In an August 2024 interview, President and CEO Nancy Sims told P&I that “it’s an exciting but very uneven time in our industry, as people are trying to determine how to advance initiatives that have the spirit of inclusion, and what will that look like more so in 2025.”
“For those of us who have been around for a very long time, there are always going to be ebbs and flows, but this time is obviously differentiated in many respects,” Sims said. “We’re all committed to continue to bring forward amazingly talented people. The key is what will that look like in the future, and how we will actually build strength across partnerships and — in some cases — enhancing our programs, modifying others. I just think everyone is in conversation.”
In light of MLK Day, the $8.8 billion W.K. Kellogg Foundation noted in a public statement on Jan. 23 that the organization “remains steadfast in our commitment to advancing racial equity and racial healing,” reiterating what President and CEO La June Montgomery Tabron said in a statement prior to Election Day.
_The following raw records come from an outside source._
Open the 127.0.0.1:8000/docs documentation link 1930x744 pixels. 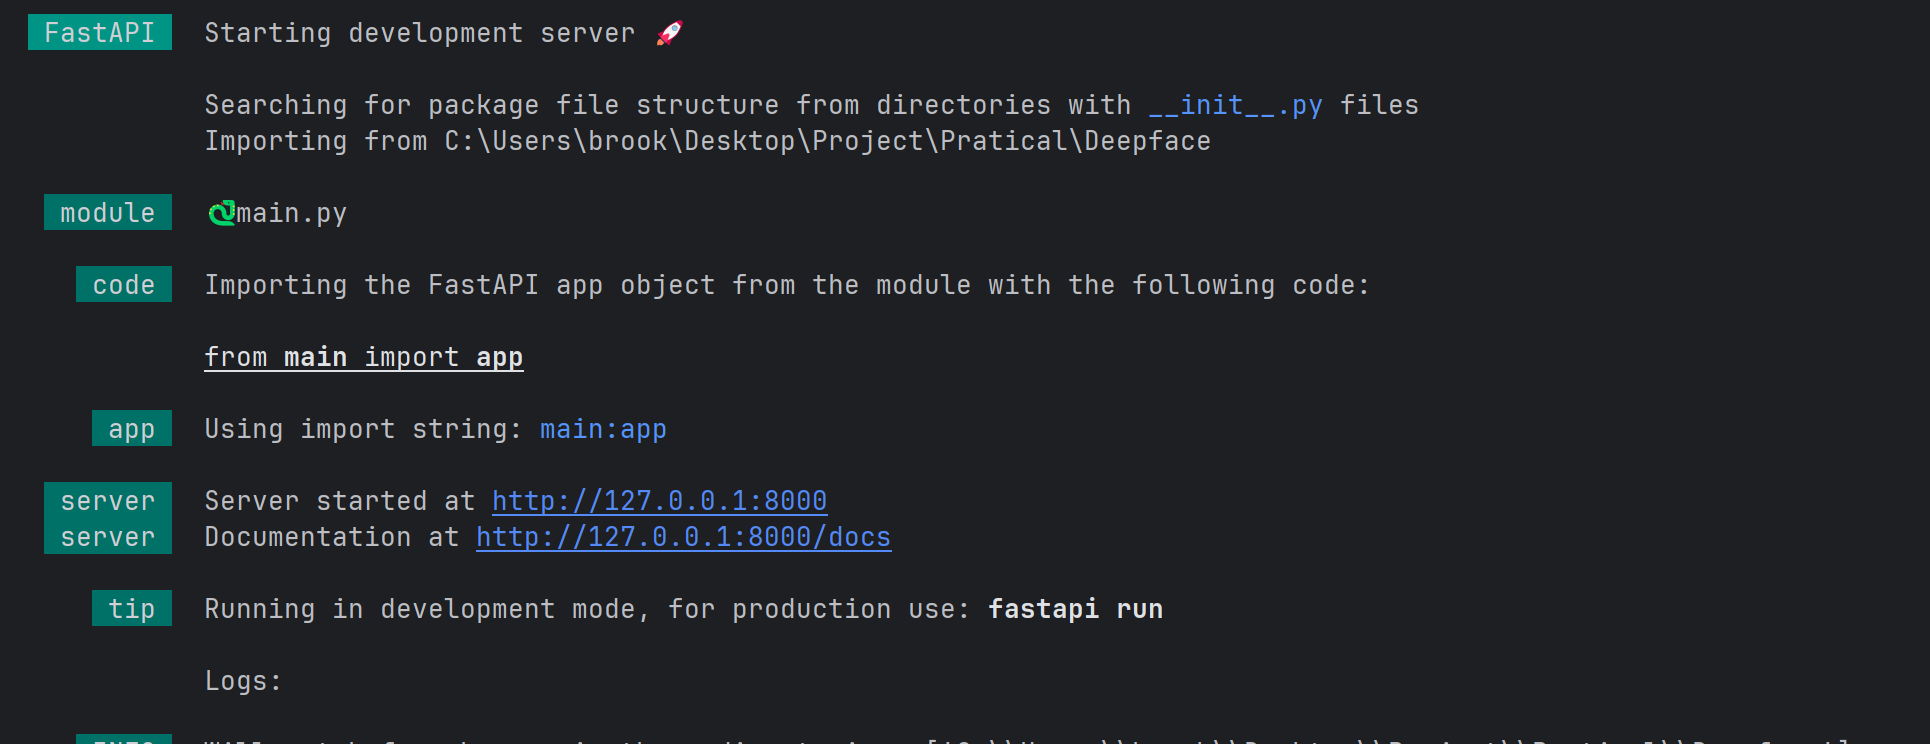point(683,537)
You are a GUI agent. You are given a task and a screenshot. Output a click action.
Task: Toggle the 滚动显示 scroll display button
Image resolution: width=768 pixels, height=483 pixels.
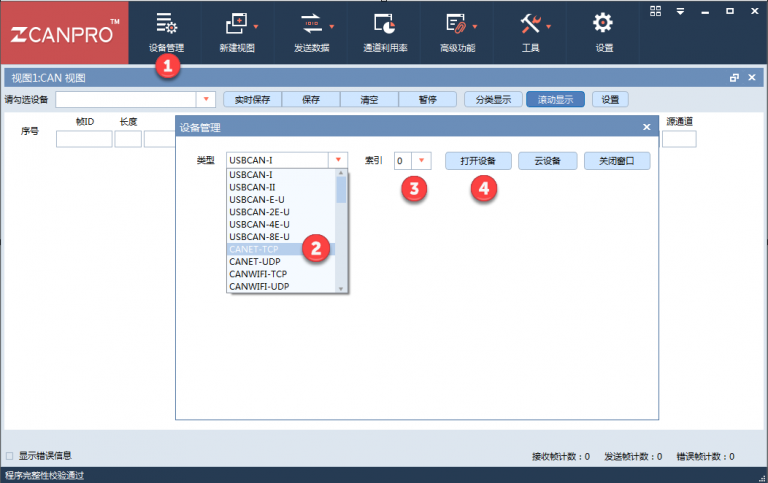point(555,99)
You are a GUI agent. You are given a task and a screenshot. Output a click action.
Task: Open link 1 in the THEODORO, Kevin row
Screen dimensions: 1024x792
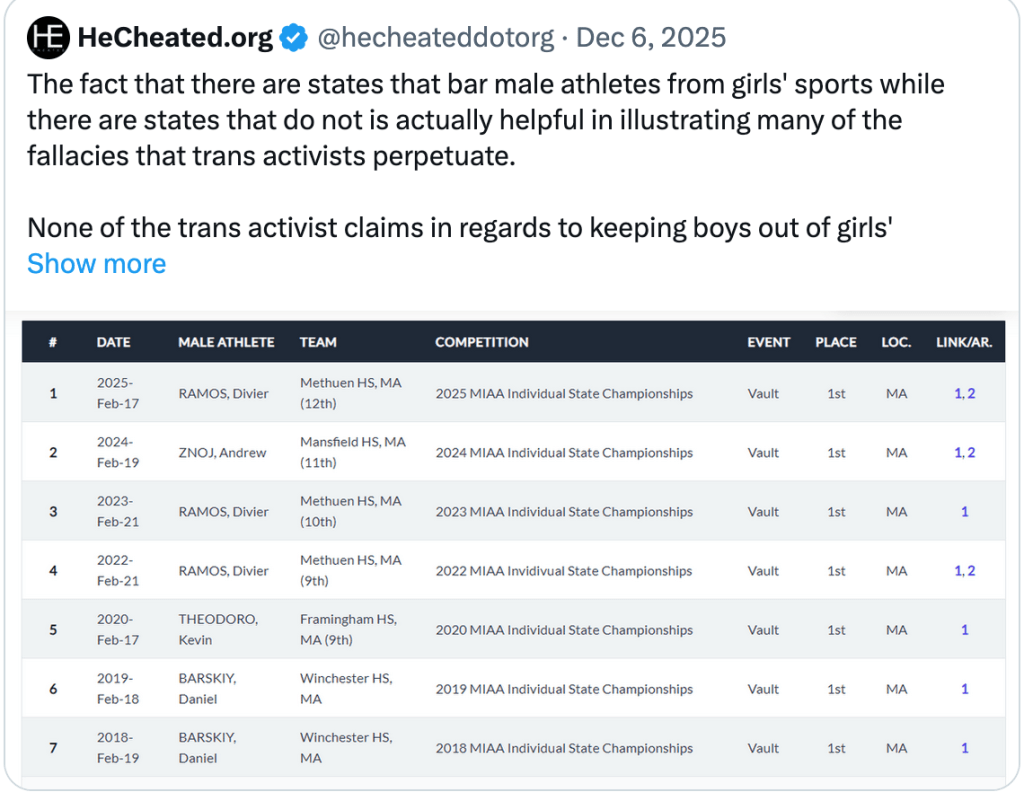click(x=965, y=629)
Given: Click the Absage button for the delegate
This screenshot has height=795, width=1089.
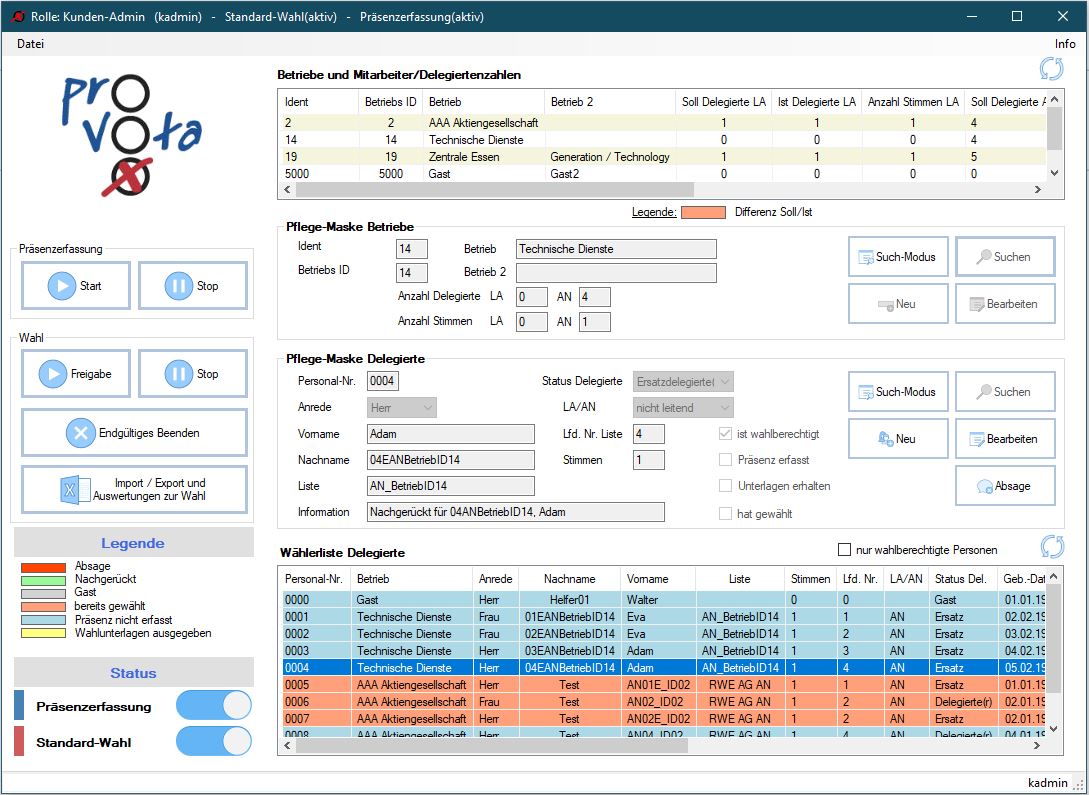Looking at the screenshot, I should tap(1004, 486).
“Our mission calls us to advance our healing work to build connections that honor our shared humanity,” the foundation added. “This work demands courage, truth-telling and a willingness to listen and discover the shared stories that reflect our shared values. It is also essential to creating the transformative change our communities so urgently need.”
Since the death of George Floyd nearly five years ago, asset managers have established offices and created roles dedicated to promoting DEI in their business.
Despite challenges posed by the 2023 Supreme Court ruling against affirmative action and backlash from conservative groups, asset managers such as T. Rowe Price have continued promoting inclusivity. Members of the industry have been honored for their work promoting DEI by organizations such as the National Association of Securities Professionals and the Defined Contribution Institutional Investment Association.
Raymone Jackson, T. Rowe Price’s global head of DEI and corporate responsibility, told P&I in a September interview that he believed firms committed to diversity efforts would find a way to maintain them, regardless of the election outcome.
“Election cycles are always going to have an impact on us as investment managers, but certainly as we think about the body of diversity, equity and inclusion, I’d like to hope that companies will still have leadership either way, to be able to decide how do we, how do we find, locate and deliver the best talent to deliver our mission to our clients every day,” Jackson said. “But I think we may have to work differently in either case.”
T. Rowe Price declined to comment on the Jan. 21 executive order. The publicly traded investment firm managed $1.63 trillion in assets as of Sept. 30.